Tumor Organoids: The Era of Personalized Medicine

• Published in: Biochemistry (Moscow) Vol. 89; no. Suppl 1; pp. S127 - S147
• Main Authors: Rassomakhina, Natalia V., Ryazanova, Alexandra Yu, Likhov, Astemir R., Bruskin, Sergey A., Maloshenok, Liliya G., Zherdeva, Victoria V.
• Format: Journal Article
• Language: English
• Published: Moscow Pleiades Publishing 2024; Springer Nature B.V
• Subjects: Animals; Antitumor activity; Biochemistry; Biomedical and Life Sciences; Biomedicine; Bioorganic Chemistry; Blood circulation; Cancer therapies; Cell culture; Clinical trials; Customization; Drug development; Drug Evaluation, Preclinical; Drug resistance; Drug screening; Humans; Immune system; In vivo methods and tests; Laboratory animals; Life Sciences; Lymphocytes; Medical screening; Microbiology; Modernization; Neoplasms - drug therapy; Neoplasms - metabolism; Organoids; Patients; Peripheral blood; Pharmacovigilance; Precision Medicine; Review; Stem cells; Targeted cancer therapy; Therapeutic targets; Therapy; Three dimensional models; Tumor cells; Tumor Microenvironment; Tumors; targeted therapy; immunotherapy; precision medicine; induced pluripotent stem cells (iPSCs); 3D tumor organoids; patient-derived tumor organoids (PDTOs); programmed cell death; chemotherapy; immune checkpoints; personalized therapy
• ISSN: 0006-2979; 1608-3040
• DOI: 10.1134/S0006297924140086

The strategies of future medicine are aimed to modernize and integrate quality approaches including early molecular-genetic profiling, identification of new therapeutic targets and adapting design for clinical trials, personalized drug screening (PDS) to help predict and individualize patient treatment regimens. In the past decade, organoid models have emerged as an innovative in vitro platform with the potential to realize the concept of patient-centered medicine.
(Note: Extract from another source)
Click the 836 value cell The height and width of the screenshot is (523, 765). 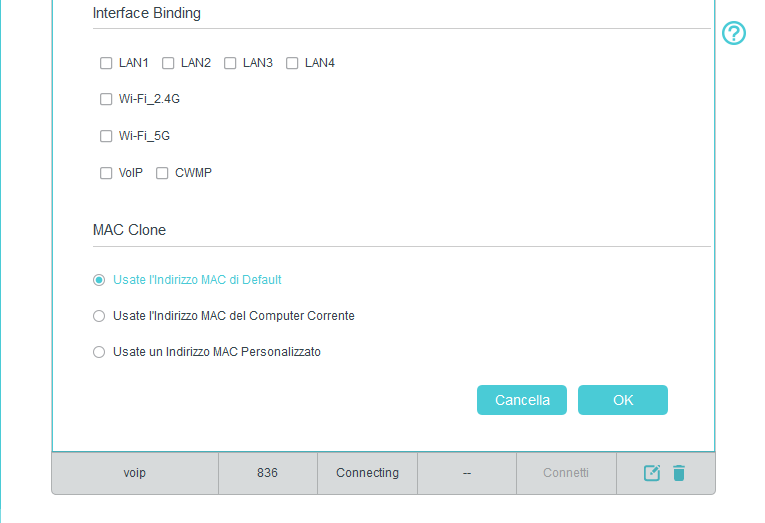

Organoids are spatially restricted three-dimensional clusters of cells ex vivo that self-organize into complex functional structures through genetically programmed determination, which is crucial for reconstructing the architecture of the primary tissue and organs. Currently, there are several strategies to create three-dimensional (3D) tumor systems using (i) surgically resected patient tissue (PDTOs, patient-derived tumor organoids) or (ii) single tumor cells circulating in the patient’s blood. Successful application of 3D tumor models obtained by co-culturing autologous tumor organoids (PDTOs) and peripheral blood lymphocytes have been demonstrated in a number of studies. Such models simulate a 3D tumor architecture in vivo and contain all cell types characteristic of this tissue, including immune system cells and stem cells. Components of the tumor microenvironment, such as fibroblasts and immune system cells, affect tumor growth and its drug resistance. In this review, we analyzed the evolution of tumor models from two-dimensional (2D) cell cultures and laboratory animals to 3D tissue-specific tumor organoids, their significance in identifying mechanisms of antitumor response and drug resistance, and use of these models in drug screening and development of precision methods in cancer treatment.